Communicating at the Speed of Science

By Emma Hall, Research Fellow at IGC
How we communicate our science is rapidly evolving.
With the recent launch of openRxiv, a new non-profit home for preprint servers bioRxiv and medRxiv, the IGC Research Culture Group is thrilled to host co-founder Richard Sever at the IGC on Friday 28 March at 11am. Marking the next chapter in how these preprint servers are managed, we discuss the complicated landscape of scientific publishing and think about how we communicate our science here at the IGC.
As scientists, it is our responsibility to share our results and conclusions, to extend human knowledge and benefit society. Increasingly, how and where we share our findings are of mounting importance.
Challenges in the current publishing model
The traditional for-profit publishing system is far from perfect. It is criticised for being too slow and too expensive, with academia placing too much emphasis on journal prestige and unreliable metrics.

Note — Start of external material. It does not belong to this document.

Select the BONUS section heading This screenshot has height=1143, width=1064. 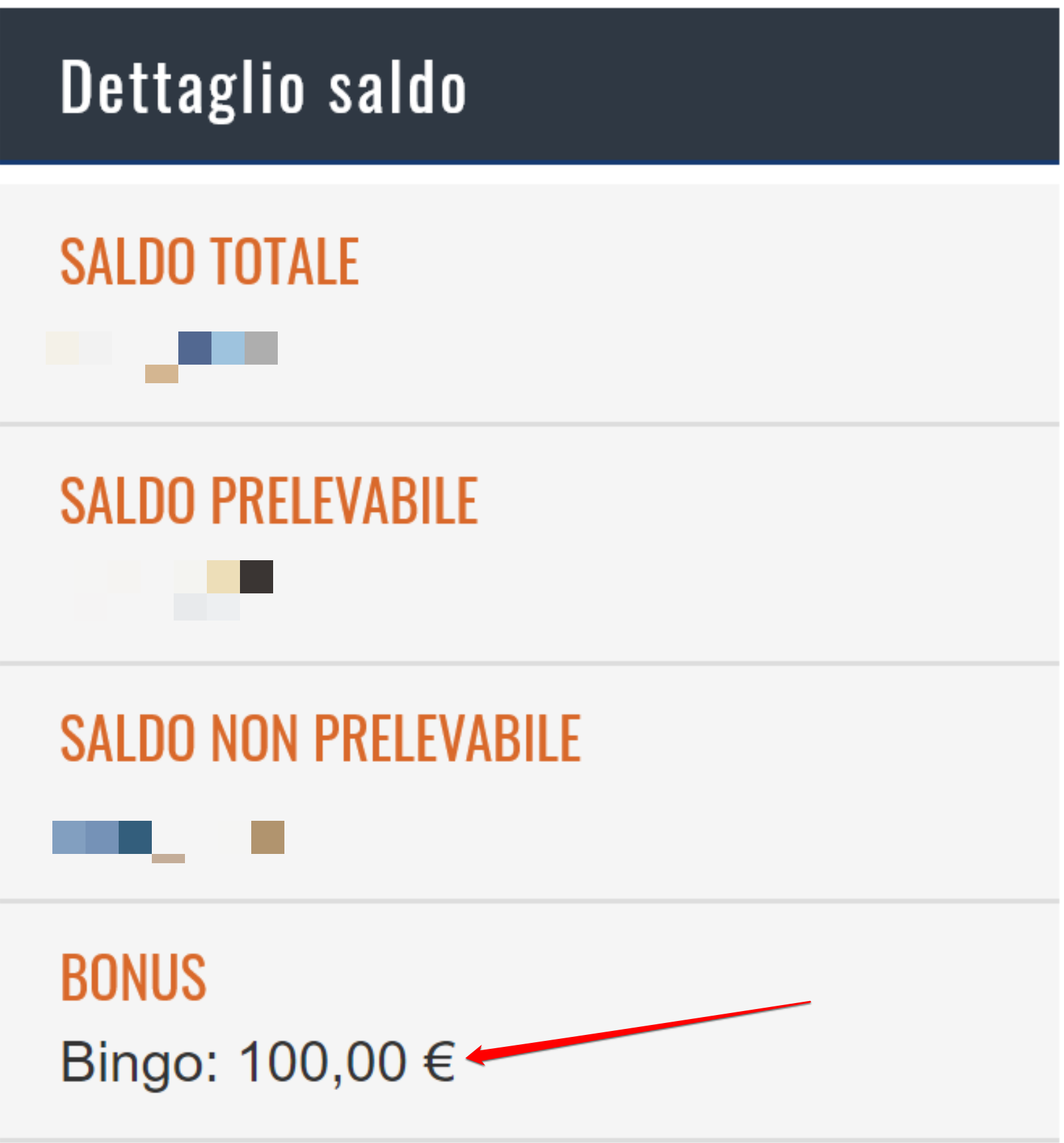tap(133, 977)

Efforts like DORA (Declaration on Research Assessment) aim to counteract our reliance on unreliable metrics, but the hypercompetitive academic environment persists in valuing where you publish over what is published.

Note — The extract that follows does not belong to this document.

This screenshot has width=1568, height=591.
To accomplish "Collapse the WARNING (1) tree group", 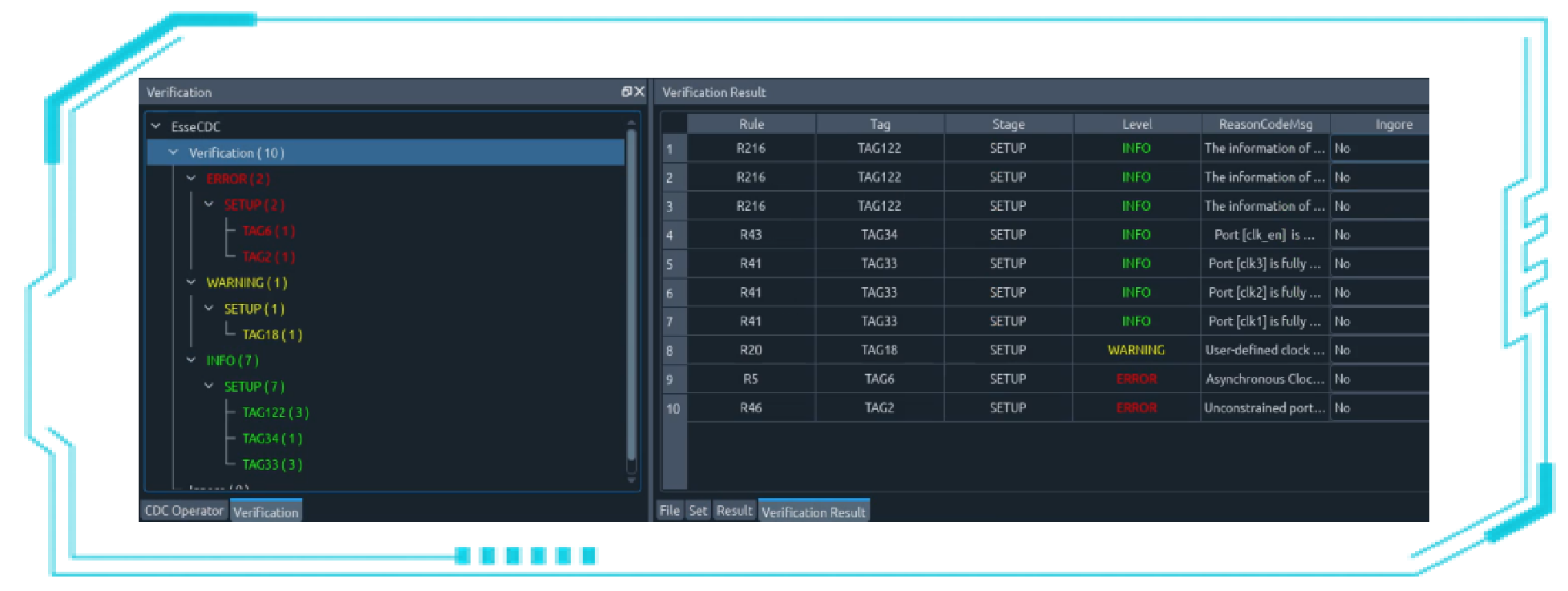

The current system undervalues academics’ time, by requiring repetitive revisions, lengthy peer reviews often completed outside work hours (Barnett et al. 2019 doi: 10.1136/bmj.l6460)), reformatting after rejection and limited review transfer to subsequent journals.
Globally, and here at the IGC, there is a push for alternatives to multibillion dollar for-profit publishing. Open Research advocates for making scientific findings – publications, data, samples, software – accessible to all (read more here). Open-access publishing is a key part of this, offering free access to publications without paywalls (you can read more about Open Access publishing at the University of Edinburgh here.)
Not-for-profit publishing
Not-for-profit publishing offers other peer-review options. Learned society journals are highly regarded for maintaining rigorous peer review and high-quality content. For example, The Company of Biologists (CoB) is a not-for-profit publishing organisation, publishing leading peer-review journals including Disease Models and Mechanisms. IGC Professor Liz Patton, Editor-in-Chief of DMM states:
DMM emphasis on quality research and accessibility together with its not-for-profit status inspired me to take the role of Editor-in-Chief. DMM is an open-access journal, and as practicing scientists, the DMM editor team promote other aspects of open science like data sharing, ensuring research is freely accessible to all.
IGC Professor Pleasantine Mill recently joined the CoB Board and praises its century-long legacy of driving positive change and advocating open science:
CoB has a long legacy of driving positive change. It was the career-long benefits of travel bursaries and society awards, together with the shared values of open science and advocacy, that made rolling up my sleeves worthwhile.
Further not-for-profit open-access journals emerged with the shift from paper to online led by contributors such as the PLOS family of journals. MRC Human Genetics Unit Director Professor Wendy Bickmore, Epigenetics Section Editor at PLOS Genetics, further strengthens the IGC’s ties to open-access publishing:
I am a Section Editor at PLOS Genetics because I strongly believe that practising scientists are best equipped to make editorial judgements about the importance and quality of research in our fields. I particularly enjoy drawing on my research network for peer-reviewers and guest editors – not just the ‘usual suspects’ of leading names.
The rise of preprints
A major advancement in manuscript dissemination is the popularity growth of preprints. Servers bioRxiv and medRxiv now hold > 330,000 manuscripts (Naddaf, 2025 doi: https://doi.org/10.1038/d41586-025-00762-4) offering rapid dissemination of research, the value of which was clearly demonstrated during the COVID-19 pandemic. Crucially preprints are free to deposit and access. Preprints are manuscripts that have not (yet) been peer-reviewed (note: >70% of preprints are ultimately published in peer-reviewed journals; Abdill RJ,and Blekhman R 2019, doi: https://doi.org/10.7554/eLife.45133).
Reviewed preprints
With thousands of unreviewed preprints online, assessing quality can be challenging, especially for non-experts. Are there ways of curating the data, and marking levels of trust on data beyond the traditional journal peer review models? New models are emerging.
I am currently a Regional Outreach Intern at eLife, an independent non-profit that launched a new publishing model in 2023, where manuscripts are published as reviewed preprints, combining the speed and openness of preprints with the expert scrutiny of peer review: The eLife Model: Two-year update | Inside eLife | eLife. Their Publish, Review, Curate model uses prominent ‘eLife Assessments’ which aim to switch the focus away from where we publish, on to what we publish.
Other review models, including Peer Community In and Review Commons, are exploring new ways to validate preprints (Sever, R and Carvalho T, 2023 doi: https://doi.org/10.20344/amp.19675).
The future of publishing?
What now? As a scientist, you decide where you publish, but we all operate within a larger system that is slow to adapt. The future of publishing lies in scientists collectively pushing for change.
As Richard Sever questions:
How can we build an ecosystem that is more equitable and avoids a conflation of trust, quality, and impact that may be distorting science?